→ **Exercise aim**
Go through the material and return every line that contains the string "arrow".

→ **Supplied entries**
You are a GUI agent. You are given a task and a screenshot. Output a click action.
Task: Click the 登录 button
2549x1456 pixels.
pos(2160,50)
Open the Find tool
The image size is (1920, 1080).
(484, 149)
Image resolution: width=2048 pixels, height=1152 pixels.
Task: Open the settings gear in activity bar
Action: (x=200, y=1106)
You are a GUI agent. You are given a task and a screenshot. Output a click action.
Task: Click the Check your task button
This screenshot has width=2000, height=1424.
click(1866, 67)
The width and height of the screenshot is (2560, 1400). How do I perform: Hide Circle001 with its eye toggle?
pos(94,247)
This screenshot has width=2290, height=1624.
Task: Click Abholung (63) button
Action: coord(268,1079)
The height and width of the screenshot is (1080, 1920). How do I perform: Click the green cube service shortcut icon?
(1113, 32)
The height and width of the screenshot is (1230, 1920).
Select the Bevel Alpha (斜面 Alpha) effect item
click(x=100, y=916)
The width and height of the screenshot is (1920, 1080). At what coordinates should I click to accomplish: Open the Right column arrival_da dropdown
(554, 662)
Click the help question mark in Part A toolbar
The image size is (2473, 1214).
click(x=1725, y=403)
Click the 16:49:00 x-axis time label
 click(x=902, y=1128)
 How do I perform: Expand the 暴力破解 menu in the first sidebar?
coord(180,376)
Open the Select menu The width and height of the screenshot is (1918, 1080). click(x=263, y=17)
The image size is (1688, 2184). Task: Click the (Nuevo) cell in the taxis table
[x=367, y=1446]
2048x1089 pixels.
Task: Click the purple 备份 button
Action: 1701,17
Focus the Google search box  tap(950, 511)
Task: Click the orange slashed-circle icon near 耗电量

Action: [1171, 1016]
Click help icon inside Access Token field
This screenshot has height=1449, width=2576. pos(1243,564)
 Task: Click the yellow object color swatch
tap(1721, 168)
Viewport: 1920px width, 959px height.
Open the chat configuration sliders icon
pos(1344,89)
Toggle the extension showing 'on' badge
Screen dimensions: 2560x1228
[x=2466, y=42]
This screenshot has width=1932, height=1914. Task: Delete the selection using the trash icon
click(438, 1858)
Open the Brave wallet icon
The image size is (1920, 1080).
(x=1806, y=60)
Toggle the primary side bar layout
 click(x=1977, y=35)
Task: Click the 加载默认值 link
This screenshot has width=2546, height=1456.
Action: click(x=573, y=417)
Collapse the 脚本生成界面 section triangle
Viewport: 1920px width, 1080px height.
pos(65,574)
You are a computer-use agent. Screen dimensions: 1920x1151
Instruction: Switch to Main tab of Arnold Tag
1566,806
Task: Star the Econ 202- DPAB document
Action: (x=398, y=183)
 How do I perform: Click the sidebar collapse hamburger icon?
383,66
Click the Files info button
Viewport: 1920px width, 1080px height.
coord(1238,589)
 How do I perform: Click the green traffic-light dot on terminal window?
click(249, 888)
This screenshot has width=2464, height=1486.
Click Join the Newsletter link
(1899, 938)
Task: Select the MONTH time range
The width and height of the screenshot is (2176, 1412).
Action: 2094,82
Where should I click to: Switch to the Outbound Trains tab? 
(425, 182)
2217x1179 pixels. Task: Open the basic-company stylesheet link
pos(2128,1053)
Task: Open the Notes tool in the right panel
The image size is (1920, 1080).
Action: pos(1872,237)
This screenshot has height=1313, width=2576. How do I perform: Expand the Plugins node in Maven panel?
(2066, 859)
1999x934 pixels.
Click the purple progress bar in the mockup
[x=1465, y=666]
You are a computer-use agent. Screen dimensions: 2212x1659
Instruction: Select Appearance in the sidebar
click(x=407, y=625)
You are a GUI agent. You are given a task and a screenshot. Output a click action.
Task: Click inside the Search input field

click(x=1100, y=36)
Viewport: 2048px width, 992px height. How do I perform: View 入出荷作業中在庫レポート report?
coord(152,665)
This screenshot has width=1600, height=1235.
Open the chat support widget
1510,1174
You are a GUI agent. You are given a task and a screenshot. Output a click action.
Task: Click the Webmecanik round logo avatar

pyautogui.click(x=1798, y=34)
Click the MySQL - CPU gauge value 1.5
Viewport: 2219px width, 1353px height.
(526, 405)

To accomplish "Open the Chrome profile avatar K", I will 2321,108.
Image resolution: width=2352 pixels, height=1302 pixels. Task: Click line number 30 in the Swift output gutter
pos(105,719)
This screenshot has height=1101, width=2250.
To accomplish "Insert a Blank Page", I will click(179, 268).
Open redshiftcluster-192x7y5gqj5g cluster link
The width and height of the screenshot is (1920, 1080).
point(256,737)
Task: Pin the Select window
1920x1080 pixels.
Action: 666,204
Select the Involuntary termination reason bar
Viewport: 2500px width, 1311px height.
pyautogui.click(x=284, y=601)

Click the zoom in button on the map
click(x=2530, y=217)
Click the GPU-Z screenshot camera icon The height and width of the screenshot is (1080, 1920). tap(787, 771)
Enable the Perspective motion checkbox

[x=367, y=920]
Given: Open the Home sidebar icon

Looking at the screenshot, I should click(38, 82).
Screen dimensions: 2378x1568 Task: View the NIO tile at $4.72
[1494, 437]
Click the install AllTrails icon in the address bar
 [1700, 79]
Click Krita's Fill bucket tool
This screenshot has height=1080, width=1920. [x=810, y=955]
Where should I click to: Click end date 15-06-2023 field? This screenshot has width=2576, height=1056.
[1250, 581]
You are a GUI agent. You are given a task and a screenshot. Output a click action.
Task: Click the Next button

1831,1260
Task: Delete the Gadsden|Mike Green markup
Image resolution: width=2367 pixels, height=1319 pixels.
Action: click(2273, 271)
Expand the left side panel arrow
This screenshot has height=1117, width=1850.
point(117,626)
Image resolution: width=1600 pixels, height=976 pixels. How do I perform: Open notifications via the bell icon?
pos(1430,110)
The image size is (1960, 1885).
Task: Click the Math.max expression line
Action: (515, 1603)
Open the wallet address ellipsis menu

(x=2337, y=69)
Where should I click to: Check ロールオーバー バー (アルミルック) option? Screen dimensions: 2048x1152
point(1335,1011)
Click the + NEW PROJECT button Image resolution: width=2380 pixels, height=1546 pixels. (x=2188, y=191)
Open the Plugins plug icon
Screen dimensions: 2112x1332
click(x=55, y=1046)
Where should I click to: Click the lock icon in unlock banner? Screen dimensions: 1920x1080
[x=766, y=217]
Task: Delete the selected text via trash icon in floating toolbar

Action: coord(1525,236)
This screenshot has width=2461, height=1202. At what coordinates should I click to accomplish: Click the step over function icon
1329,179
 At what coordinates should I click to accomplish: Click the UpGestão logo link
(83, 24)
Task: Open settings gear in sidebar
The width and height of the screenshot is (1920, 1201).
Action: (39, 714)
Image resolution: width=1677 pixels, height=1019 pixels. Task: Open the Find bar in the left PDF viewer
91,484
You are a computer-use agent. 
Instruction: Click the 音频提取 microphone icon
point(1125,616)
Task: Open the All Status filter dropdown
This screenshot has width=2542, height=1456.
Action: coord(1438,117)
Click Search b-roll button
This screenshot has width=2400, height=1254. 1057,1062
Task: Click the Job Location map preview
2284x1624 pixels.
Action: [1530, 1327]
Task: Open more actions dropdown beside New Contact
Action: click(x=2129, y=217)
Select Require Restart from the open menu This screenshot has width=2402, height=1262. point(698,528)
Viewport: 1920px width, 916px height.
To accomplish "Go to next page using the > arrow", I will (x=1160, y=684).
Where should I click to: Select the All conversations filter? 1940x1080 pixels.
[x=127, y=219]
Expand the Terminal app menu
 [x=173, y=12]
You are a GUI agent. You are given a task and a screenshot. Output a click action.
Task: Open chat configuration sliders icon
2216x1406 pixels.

→ **Expected answer**
Expand the left side panel arrow
To accomplish "Go to next page using the > arrow", I will (x=1160, y=684).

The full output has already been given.